Top of AVAILABLE DATA
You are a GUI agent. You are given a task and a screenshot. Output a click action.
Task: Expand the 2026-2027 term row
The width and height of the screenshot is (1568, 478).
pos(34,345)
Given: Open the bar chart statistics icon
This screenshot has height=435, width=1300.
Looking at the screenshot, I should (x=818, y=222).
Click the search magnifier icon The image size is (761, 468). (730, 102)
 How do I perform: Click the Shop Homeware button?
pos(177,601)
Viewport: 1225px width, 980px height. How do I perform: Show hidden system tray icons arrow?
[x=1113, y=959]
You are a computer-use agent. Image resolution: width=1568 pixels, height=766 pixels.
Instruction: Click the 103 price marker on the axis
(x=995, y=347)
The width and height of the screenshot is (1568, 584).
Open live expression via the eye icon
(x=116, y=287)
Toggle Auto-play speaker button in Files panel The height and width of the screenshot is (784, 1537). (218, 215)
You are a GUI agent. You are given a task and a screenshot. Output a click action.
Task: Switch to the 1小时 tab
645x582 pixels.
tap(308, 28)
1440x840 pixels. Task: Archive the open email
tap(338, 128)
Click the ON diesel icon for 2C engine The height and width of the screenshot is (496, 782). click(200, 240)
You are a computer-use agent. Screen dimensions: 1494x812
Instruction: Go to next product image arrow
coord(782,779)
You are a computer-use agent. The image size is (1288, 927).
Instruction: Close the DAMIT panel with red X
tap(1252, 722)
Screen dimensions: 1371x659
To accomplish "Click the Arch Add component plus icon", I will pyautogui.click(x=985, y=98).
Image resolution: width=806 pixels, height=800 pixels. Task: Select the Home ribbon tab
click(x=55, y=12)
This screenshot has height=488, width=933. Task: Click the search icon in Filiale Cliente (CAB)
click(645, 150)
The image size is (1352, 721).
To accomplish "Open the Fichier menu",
Bottom of AVAILABLE DATA
## REQUIRED WORK
Reproduce the entries above in full, exactly as they read.

## YOUR RESPONSE
You are a GUI agent. You are given a task and a screenshot. Output a click action.
Task: Expand the 2026-2027 term row
The width and height of the screenshot is (1568, 478).
pos(34,345)
Given: Open the bar chart statistics icon
This screenshot has height=435, width=1300.
Looking at the screenshot, I should (x=818, y=222).
Click the search magnifier icon The image size is (761, 468). (730, 102)
 How do I perform: Click the Shop Homeware button?
pos(177,601)
Viewport: 1225px width, 980px height. How do I perform: Show hidden system tray icons arrow?
[x=1113, y=959]
You are a computer-use agent. Image resolution: width=1568 pixels, height=766 pixels.
Instruction: Click the 103 price marker on the axis
(x=995, y=347)
The width and height of the screenshot is (1568, 584).
Open live expression via the eye icon
(x=116, y=287)
Toggle Auto-play speaker button in Files panel The height and width of the screenshot is (784, 1537). (218, 215)
You are a GUI agent. You are given a task and a screenshot. Output a click action.
Task: Switch to the 1小时 tab
645x582 pixels.
tap(308, 28)
1440x840 pixels. Task: Archive the open email
tap(338, 128)
Click the ON diesel icon for 2C engine The height and width of the screenshot is (496, 782). click(200, 240)
You are a computer-use agent. Screen dimensions: 1494x812
Instruction: Go to next product image arrow
coord(782,779)
You are a computer-use agent. The image size is (1288, 927).
Instruction: Close the DAMIT panel with red X
tap(1252, 722)
Screen dimensions: 1371x659
To accomplish "Click the Arch Add component plus icon", I will pyautogui.click(x=985, y=98).
Image resolution: width=806 pixels, height=800 pixels. Task: Select the Home ribbon tab
click(x=55, y=12)
This screenshot has height=488, width=933. Task: Click the search icon in Filiale Cliente (CAB)
click(645, 150)
The image size is (1352, 721).
To accomplish "Open the Fichier menu",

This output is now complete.